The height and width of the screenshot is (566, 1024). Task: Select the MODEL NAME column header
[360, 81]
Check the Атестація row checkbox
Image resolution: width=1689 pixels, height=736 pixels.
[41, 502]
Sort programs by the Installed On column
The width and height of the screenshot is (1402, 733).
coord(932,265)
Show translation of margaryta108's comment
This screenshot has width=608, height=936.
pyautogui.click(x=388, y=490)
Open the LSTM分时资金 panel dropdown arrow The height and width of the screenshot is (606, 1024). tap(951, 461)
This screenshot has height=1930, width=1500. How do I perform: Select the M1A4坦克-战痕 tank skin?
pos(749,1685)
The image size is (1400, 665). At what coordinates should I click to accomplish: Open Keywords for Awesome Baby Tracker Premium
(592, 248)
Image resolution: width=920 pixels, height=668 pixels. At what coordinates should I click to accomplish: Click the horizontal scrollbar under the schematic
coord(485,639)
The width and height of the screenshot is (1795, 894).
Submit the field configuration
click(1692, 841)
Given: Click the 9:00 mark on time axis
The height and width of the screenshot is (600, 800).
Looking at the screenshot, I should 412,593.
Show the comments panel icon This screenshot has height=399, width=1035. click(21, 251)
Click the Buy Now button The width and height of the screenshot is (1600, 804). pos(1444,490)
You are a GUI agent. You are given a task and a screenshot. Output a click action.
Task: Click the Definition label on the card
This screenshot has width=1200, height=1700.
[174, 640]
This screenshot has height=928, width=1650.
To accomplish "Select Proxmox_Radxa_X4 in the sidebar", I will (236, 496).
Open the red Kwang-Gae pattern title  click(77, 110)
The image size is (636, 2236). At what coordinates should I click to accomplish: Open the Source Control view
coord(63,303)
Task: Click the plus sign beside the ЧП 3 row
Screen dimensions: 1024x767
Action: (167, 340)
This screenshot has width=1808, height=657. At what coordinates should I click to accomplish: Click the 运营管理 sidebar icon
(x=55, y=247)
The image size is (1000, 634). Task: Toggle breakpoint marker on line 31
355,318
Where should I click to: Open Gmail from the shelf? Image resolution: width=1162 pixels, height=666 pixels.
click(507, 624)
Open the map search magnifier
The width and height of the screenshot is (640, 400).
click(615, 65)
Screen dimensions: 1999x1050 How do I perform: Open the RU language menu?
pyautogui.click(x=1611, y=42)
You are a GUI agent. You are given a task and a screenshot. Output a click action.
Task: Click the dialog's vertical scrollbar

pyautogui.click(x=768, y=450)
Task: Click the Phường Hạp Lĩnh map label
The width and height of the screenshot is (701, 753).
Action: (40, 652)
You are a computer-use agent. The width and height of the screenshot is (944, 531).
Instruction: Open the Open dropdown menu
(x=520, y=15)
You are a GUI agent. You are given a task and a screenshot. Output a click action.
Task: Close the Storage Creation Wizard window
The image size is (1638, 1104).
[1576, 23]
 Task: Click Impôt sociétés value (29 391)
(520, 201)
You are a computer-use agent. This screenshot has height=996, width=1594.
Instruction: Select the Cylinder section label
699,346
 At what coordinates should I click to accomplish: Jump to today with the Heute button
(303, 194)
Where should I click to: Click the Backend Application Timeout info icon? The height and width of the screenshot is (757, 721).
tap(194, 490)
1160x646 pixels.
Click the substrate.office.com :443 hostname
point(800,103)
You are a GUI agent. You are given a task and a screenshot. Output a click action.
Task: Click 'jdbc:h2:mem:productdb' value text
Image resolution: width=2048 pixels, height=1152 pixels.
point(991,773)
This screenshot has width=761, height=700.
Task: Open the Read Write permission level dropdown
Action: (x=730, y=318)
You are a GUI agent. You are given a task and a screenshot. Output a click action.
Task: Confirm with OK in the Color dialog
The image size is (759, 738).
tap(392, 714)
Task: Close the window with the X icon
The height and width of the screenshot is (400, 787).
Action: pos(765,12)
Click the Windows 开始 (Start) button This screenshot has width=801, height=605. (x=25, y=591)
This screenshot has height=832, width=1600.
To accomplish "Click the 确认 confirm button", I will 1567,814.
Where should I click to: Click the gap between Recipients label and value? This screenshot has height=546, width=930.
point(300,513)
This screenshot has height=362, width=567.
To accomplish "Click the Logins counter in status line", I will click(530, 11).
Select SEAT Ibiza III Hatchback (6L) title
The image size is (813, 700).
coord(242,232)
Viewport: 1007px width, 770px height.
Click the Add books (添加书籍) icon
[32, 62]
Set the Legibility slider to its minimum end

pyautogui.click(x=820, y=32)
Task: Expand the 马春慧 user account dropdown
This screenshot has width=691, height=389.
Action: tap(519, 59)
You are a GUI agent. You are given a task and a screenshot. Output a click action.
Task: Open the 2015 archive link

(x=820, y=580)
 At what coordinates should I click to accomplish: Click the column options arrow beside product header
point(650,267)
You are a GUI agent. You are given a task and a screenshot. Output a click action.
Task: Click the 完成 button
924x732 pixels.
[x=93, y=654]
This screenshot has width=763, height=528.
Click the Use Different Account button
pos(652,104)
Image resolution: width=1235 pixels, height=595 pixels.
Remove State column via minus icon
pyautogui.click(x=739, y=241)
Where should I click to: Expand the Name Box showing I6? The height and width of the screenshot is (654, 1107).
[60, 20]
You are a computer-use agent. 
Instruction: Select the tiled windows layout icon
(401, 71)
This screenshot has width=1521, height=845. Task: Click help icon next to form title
---------------
WHAT IS BEING ASKED: Of the lines above, copy each one that contains the word "panel".

RESPONSE:
Open the LSTM分时资金 panel dropdown arrow The height and width of the screenshot is (606, 1024). tap(951, 461)
Show the comments panel icon This screenshot has height=399, width=1035. click(21, 251)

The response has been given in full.